> [Задание]:
Воспроизведите без изменений фрагмент цитируемого отрывка, начиная со слов «Исчезли целые ветви» и заканчивая словами «называют Американской войной.» включительно.

> [Цитируемый отрывок]:
Исчезли целые ветви генеалогического древа Шакиры, от дядей, которые рассказывали ей сказки, до кузенов, игравших с ней в пещерах. Всего она потеряла шестнадцать членов семьи. Я задавался вопросом, было ли то же самое с другими семьями в Пан Киллае. Я провел выборку из дюжины домохозяйств в деревне и сделал аналогичные запросы в других деревнях, чтобы убедиться, что Пан Киллай не был исключением. Для каждой семьи я задокументировал имена погибших, перепроверив дела со свидетельствами о смерти и показаниями очевидцев. Я обнаружил, что в среднем каждая семья потеряла от десяти до двенадцати мирных жителей в ходе того, что местные жители называют Американской войной.

 

Подобный масштаб страданий был неизвестен в таком шумном мегаполисе, как Кабул, где граждане пользовались относительной безопасностью. Но в таких сельских анклавах, как Сангин, непрекращающиеся убийства мирных жителей заставили многих афганцев тяготеть к талибам. К 2010 году во многих семьях в деревнях исхакзаев были сыновья талибы, большинство из которых присоединились просто, чтобы защитить себя или отомстить; движение было более основательно интегрировано в жизнь Сангина, чем это было в девяностые годы. Теперь, когда Шакира и ее друзья обсуждают Талибан, они обсуждают своих друзей, соседей и любимых.

 

Некоторые британские офицеры на местах были обеспокоены тем, что США убивают слишком много мирных жителей, и безуспешно лоббировали удаление американских спецназовцев из этого района. Вместо этого в Гильменд хлынули войска со всего мира, включая австралийцев, канадцев и датчан. Но жители деревни не заметили разницы - для них оккупанты были просто «американцами». Пазаро, женщина из соседней деревни, вспоминала: «Было два типа людей: одни с черными лицами, а другие с розовыми. Когда мы их видим, мы боимся». Коалиция изображала местных жителей жаждущими освобождения от талибов, но секретный отчет разведки от 2011 года описал восприятие сил коалиции в обществе как «неблагоприятное», при этом жители предупреждали, что, если коалиция «не покинет этот район, местные жители будут вынужден эвакуироваться».

> [Сохраненные записи]:
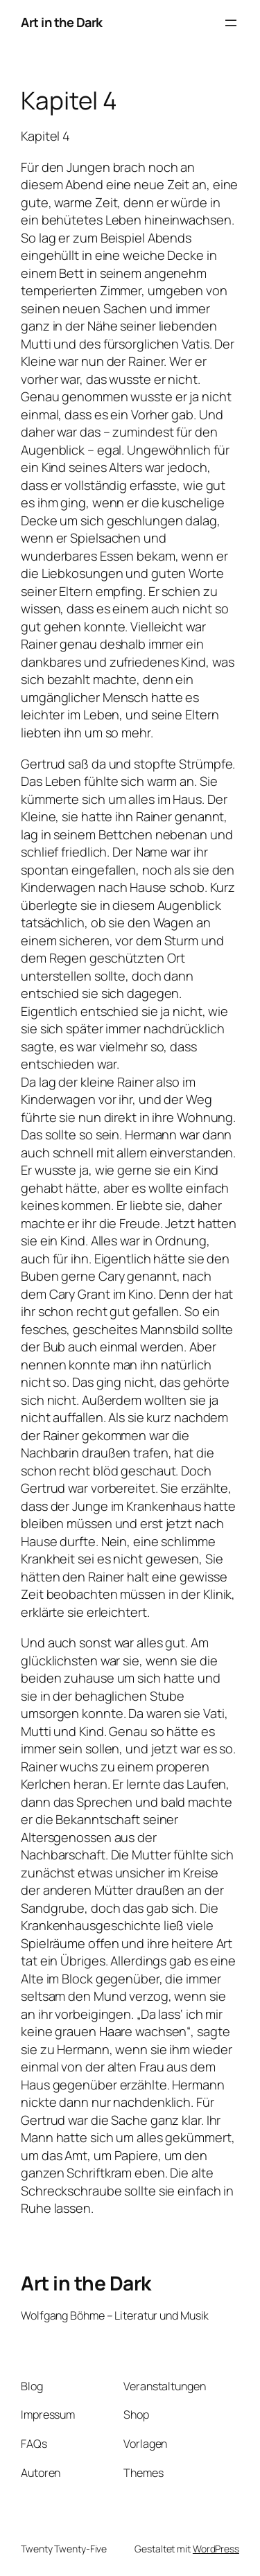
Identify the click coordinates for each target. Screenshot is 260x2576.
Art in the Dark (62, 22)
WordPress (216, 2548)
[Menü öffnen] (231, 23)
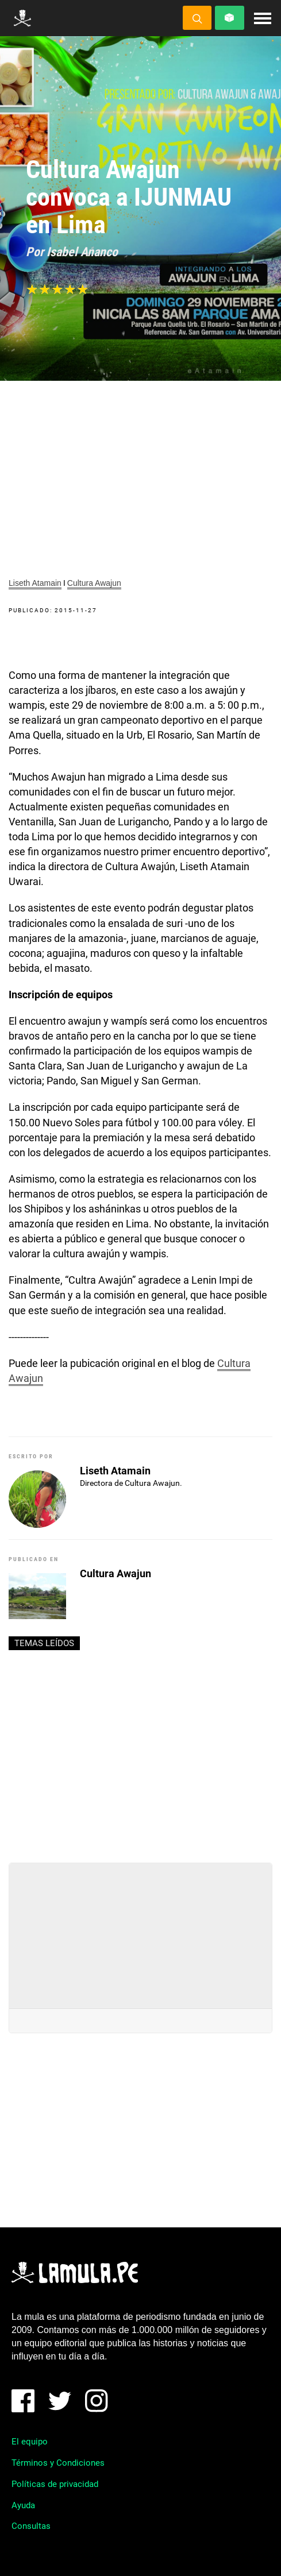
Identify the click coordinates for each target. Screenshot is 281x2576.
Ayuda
---
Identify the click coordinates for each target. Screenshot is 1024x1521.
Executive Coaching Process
==
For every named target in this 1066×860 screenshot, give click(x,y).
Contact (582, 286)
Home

> [Ответ]:
Исчезли целые ветви генеалогического древа Шакиры, от дядей, которые рассказывали ей сказки, до кузенов, игравших с ней в пещерах. Всего она потеряла шестнадцать членов семьи. Я задавался вопросом, было ли то же самое с другими семьями в Пан Киллае. Я провел выборку из дюжины домохозяйств в деревне и сделал аналогичные запросы в других деревнях, чтобы убедиться, что Пан Киллай не был исключением. Для каждой семьи я задокументировал имена погибших, перепроверив дела со свидетельствами о смерти и показаниями очевидцев. Я обнаружил, что в среднем каждая семья потеряла от десяти до двенадцати мирных жителей в ходе того, что местные жители называют Американской войной.